OMERO, ODISSEA, CANTO XI — Incontro di Ulisse con Tiresia e con la madre…

 

 

Odisseo e Tiresia nel regno dei morti – Vaso greco del IV secolo a.C

 

 

IT. WIKISOURCE.ORG / ODISSEA ( ROMAGNOLI ) CANTO XI

https://it.wikisource.org/wiki/Odissea_(Romagnoli)/Canto_XI

 

 

 

 

Ora, poiché tornati noi fummo alla nave ed al mare,

prima di tutto, la nave spingemmo nel mare divino,

l’albero con le vele drizzammo sul negro naviglio,

prendemmo e v’imbarcammo le greggi, e noi stessi salimmo,

pieni di cruccio il cuore, versando gran copia di pianto.

E per noi, dietro la nave cerulea prora, una brezza

mandò propizia, buona compagna, ch’empieva la vela

Circe dai riccioli belli, la diva possente canora.

E noi, gli attrezzi tutti deposti lunghessa la nave, sedemmo;

ché a guidarla pensavano il vento e il pilota.

Tese restar tutto il giorno le vele, e la nave correva.

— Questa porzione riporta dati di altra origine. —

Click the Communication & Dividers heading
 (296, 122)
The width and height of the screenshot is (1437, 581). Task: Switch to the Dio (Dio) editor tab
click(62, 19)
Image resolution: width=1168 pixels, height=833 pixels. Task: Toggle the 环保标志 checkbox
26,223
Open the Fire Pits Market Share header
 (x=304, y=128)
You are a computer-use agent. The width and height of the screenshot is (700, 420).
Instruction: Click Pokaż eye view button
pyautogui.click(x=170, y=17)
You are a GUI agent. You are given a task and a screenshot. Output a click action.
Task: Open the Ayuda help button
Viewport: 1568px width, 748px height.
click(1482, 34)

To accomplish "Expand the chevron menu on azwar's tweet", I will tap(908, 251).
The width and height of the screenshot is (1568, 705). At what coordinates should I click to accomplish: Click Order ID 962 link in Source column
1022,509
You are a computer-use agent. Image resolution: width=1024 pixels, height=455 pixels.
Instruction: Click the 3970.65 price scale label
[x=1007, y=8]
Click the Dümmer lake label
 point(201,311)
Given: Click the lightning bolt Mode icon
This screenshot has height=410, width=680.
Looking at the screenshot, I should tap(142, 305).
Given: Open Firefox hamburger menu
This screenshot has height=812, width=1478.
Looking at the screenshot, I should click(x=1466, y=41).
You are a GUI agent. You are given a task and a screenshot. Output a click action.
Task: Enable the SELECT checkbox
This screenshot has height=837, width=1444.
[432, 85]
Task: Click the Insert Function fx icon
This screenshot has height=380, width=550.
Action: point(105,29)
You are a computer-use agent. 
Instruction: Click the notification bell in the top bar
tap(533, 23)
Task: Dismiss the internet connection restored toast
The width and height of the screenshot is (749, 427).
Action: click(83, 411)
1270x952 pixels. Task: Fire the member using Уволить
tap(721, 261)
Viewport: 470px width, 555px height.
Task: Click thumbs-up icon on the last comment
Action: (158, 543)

S’immerse il soie, tutte le vie si coprirono d’ombra,

giunse la nave presso d’Ocèano ai gorghi profondi.

Qui sorge la città, il popolo è qui dei Cimmèri,

che vivon sempre avvolti di nebbie, di nubi;

e coi raggi mai non li guarda il sole fulgente che illumina il mondo,

né quando il volo al cielo cosparso di stelle dirige,

né quando poi dal cielo si volge di nuovo alla terra;

ma ruinosa notte si stende sui tristi mortali.

 

Al lido, quivi giunti, spingemmo dapprima la nave;

quindi, sbarcate le greggi, lunghesso l’Ocèano, noi stessi,

per giungere alla terra che detta avea Circe, movemmo.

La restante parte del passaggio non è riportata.